- EXERCISE TEXT
Default Re: order by question - 10-24-2008 , 03:56 AM



On 23 Okt, 17:34, sybra... (AT) hccnet (DOT) nl wrote:
Quote:
On Thu, 23 Oct 2008 07:34:51 -0700 (PDT), sbr... (AT) yahoo (DOT) com wrote:
I have not been able to get a resultset which is unsorted acording to
x.z but need to know that this would not happen in a productive
environment.

By definition all SQL prodiuces a set. The set is always an
*unordered* collection *by design*, because that is mathematical
theory.
Ergo: Oracle does NOT guarantee any resultset is according to any
order, when there is no order by clause in the top level of the query.
It would be very silly to 'rely' on a specific ordering, and raises
suspicions your 'productive environment' is not so productive, as it
is processing a set as a bunch of records.
Which it shouldn't as that wouldn't scale.

--
Sybrand Bakker
Senior Oracle DBA
If you dont have anything valuable to add then dont. Do you actually
have an example of when the resultset is not ordered because I have
not been able to produce it. If yes then please say so. That would be
valuable information for me. I already know that "Oracle does NOT
guarantee any resultset is according to any order, when there is no
order by clause in the top level of the query". That is pretty much
basic stuff and this information is not valuable to me. And yes the
system is productive. The select is in a function which returns a
sys_refcursor to a java application. The select is based on tables
where several of them contains more than 10 million records and is
working well thus far. I do not see why it would not be scalable.

- DATA RECORDS
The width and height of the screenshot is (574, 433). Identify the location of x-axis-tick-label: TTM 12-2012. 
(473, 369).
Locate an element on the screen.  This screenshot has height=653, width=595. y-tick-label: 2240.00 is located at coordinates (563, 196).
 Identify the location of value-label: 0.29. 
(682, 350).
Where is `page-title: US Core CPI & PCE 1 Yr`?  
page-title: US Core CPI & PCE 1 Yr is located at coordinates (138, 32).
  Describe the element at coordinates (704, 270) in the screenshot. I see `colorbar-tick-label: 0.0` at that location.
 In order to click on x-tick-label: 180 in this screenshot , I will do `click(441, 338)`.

...

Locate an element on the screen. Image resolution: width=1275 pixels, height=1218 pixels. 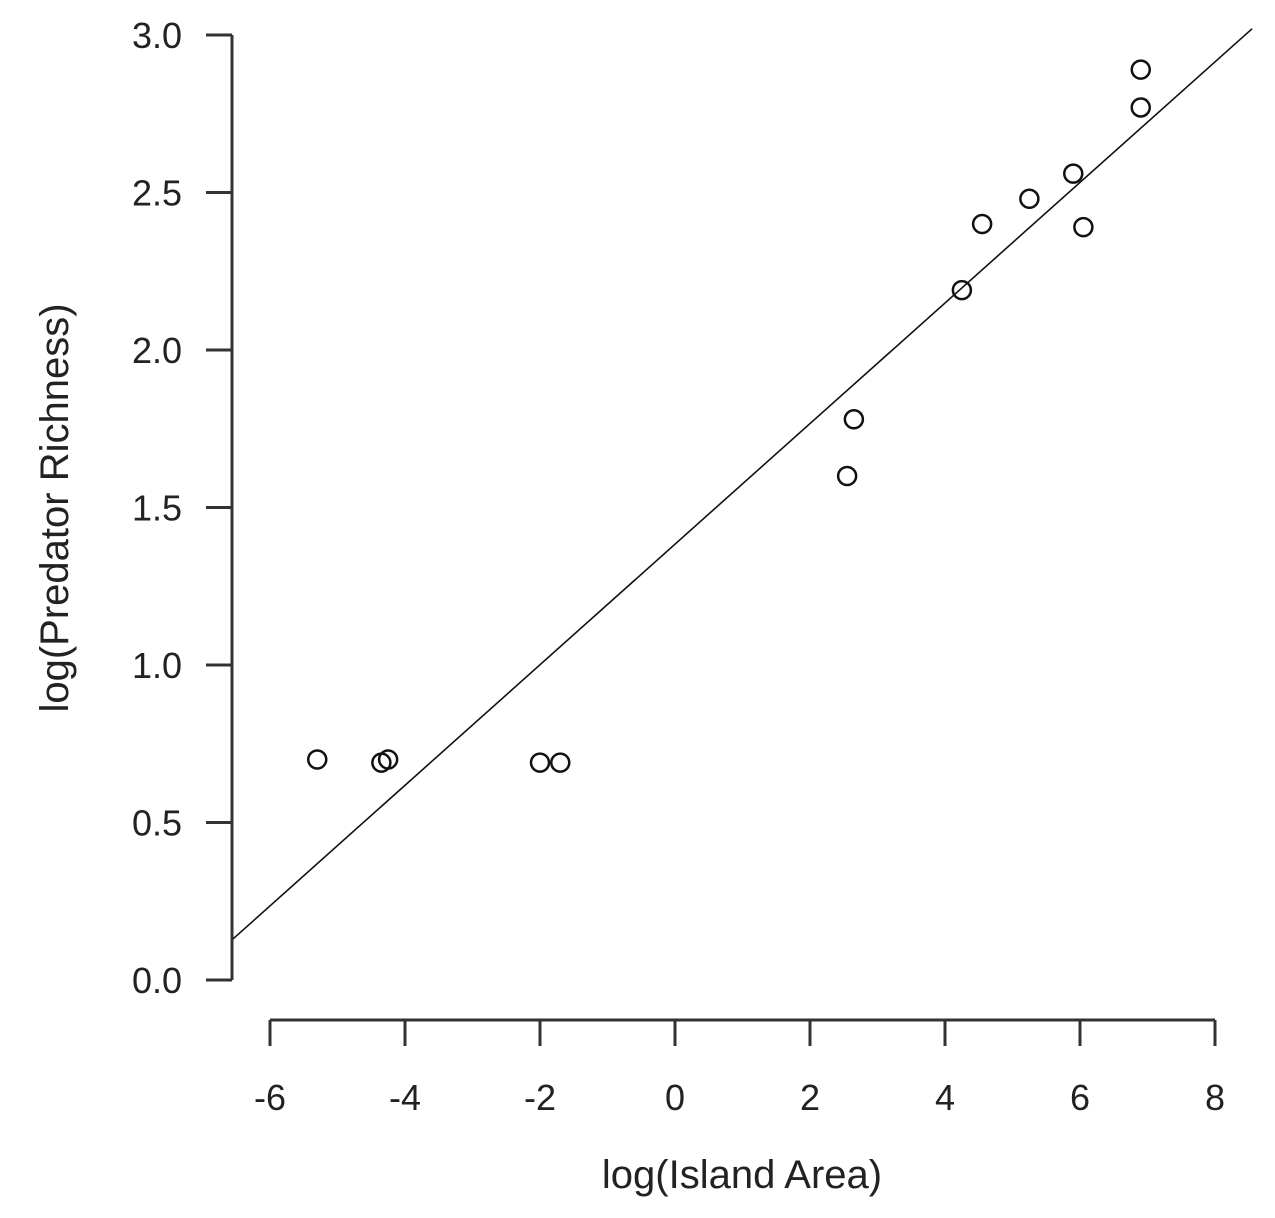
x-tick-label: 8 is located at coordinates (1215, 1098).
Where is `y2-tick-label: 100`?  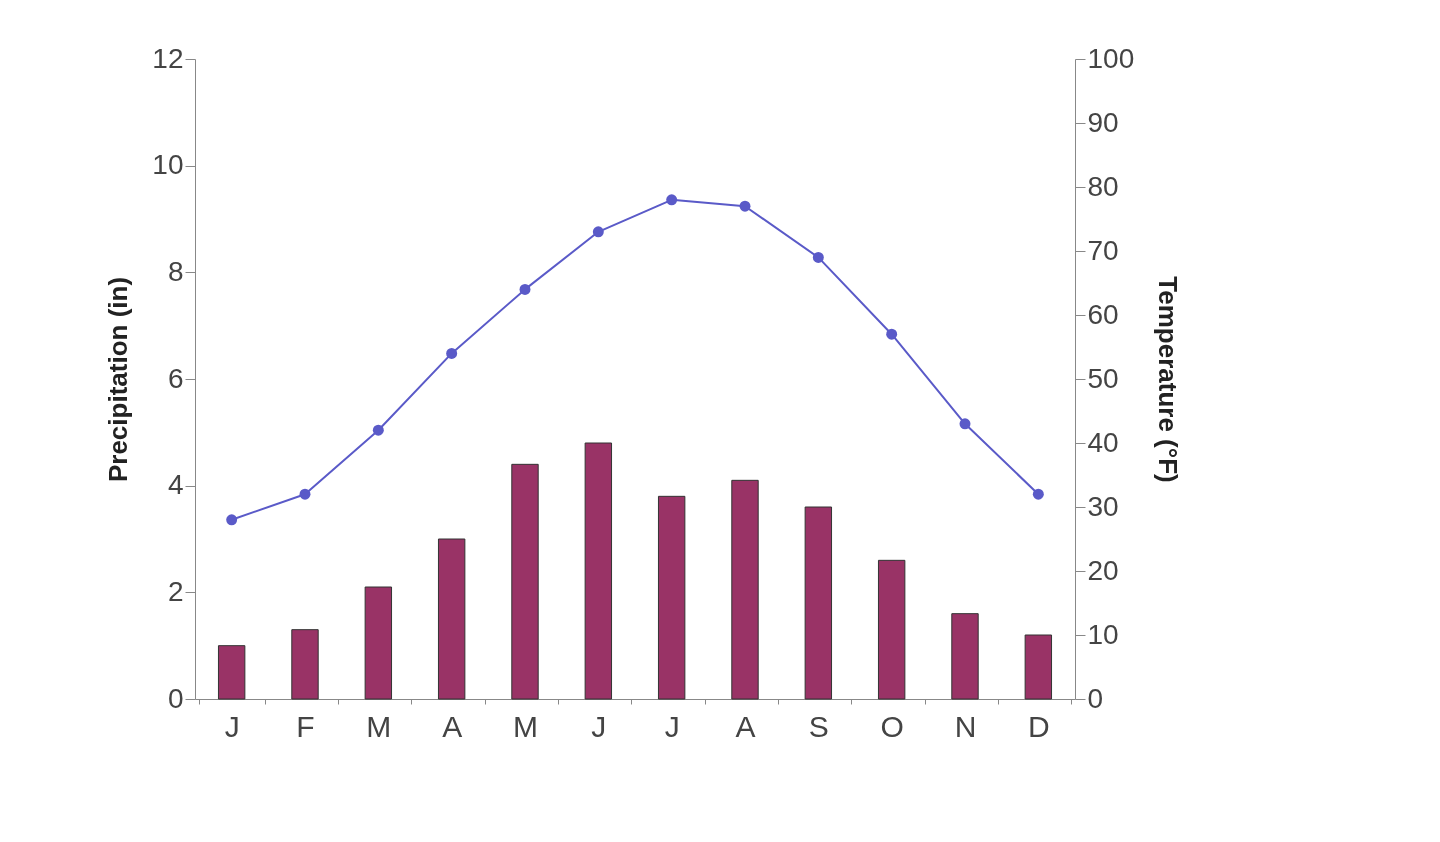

- PROMPT 1
Summarize the forum post in two sentences.
- PROMPT 2
Please output the part of the listing that opens with the line containing "The width and" and closes with the line containing "(682, 350).", including both of those lines.
The forum post and the listing come from different sources.

- EXPECTED ANSWER 1
Sybrand Bakker replies that SQL always produces an unordered set, so Oracle guarantees no order without an ORDER BY clause in the top level of the query, and that relying on a specific ordering would be silly. The person who asked answers that this is basic knowledge, asks for an actual example of an unordered result set, and says the productive system returns a sys_refcursor to a Java application from tables with more than 10 million records and has worked well so far.

- EXPECTED ANSWER 2
The width and height of the screenshot is (574, 433). Identify the location of x-axis-tick-label: TTM 12-2012. 
(473, 369).
Locate an element on the screen.  This screenshot has height=653, width=595. y-tick-label: 2240.00 is located at coordinates (563, 196).
 Identify the location of value-label: 0.29. 
(682, 350).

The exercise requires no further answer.